We humans can comfortably withstand a meager 1 G (9.8 meter/second squared), which is the standard gravitational force at the surface of the planet we call home. Even here on the ground though, certain environments, like say fast-moving cars, can produce more than that – Formula 1 pilots, for instance, are known to experience up to 6 Gs when cornering at high speeds.
Up in the air, the force is almost always (as in during each maneuver) higher than 1. A well-trained and properly equipped pilot can withstand, and still be able to function, as much as nine Gs.
As far as aircraft are concerned, nobody really knows what’s the limit. It’s generally agreed some of these flying metal birds can pull up to 15 Gs and don’t break apart, but given how literally no one reached that, it’s hard to say what’s the limit.

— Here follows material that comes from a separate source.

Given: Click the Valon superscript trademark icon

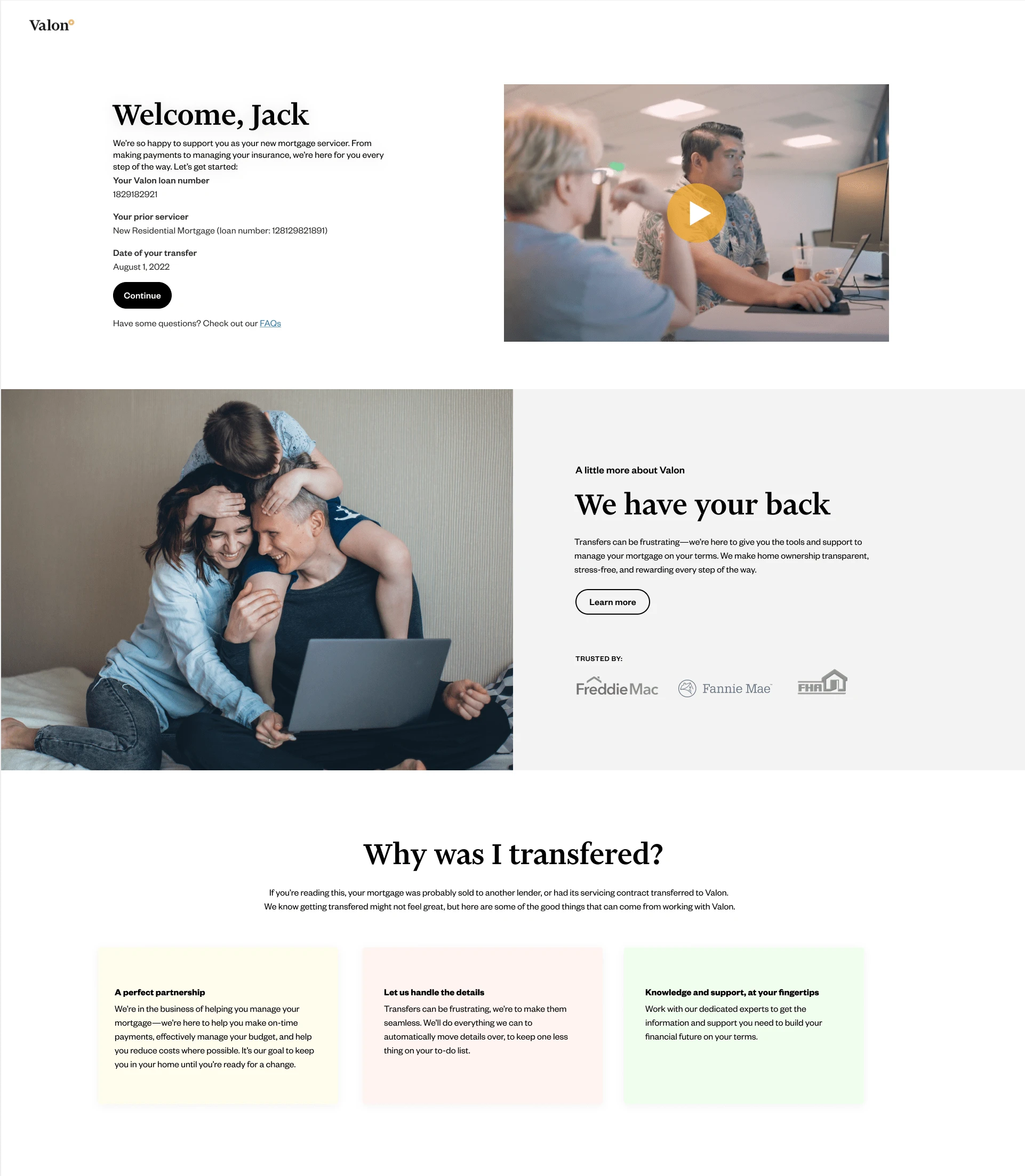Looking at the screenshot, I should 73,21.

The F-22 you see in the main photo of this piece is performing a banking right turn, while apparently climbing, that more than surely puts a lot of pressure on both the machine and the human in control of it. Despite this, it manages to look like this is something it regularly does (and for all intents and purposes, that’s true), and doesn’t lose its head over it.
The plane, going straight in our Photo of the Day section, is deployed with the 3rd Wing and is seen here over Joint Base Elmendorf-Richardson in Alaska, while taking part in the Polar Force 22-4 exercise at the end of March.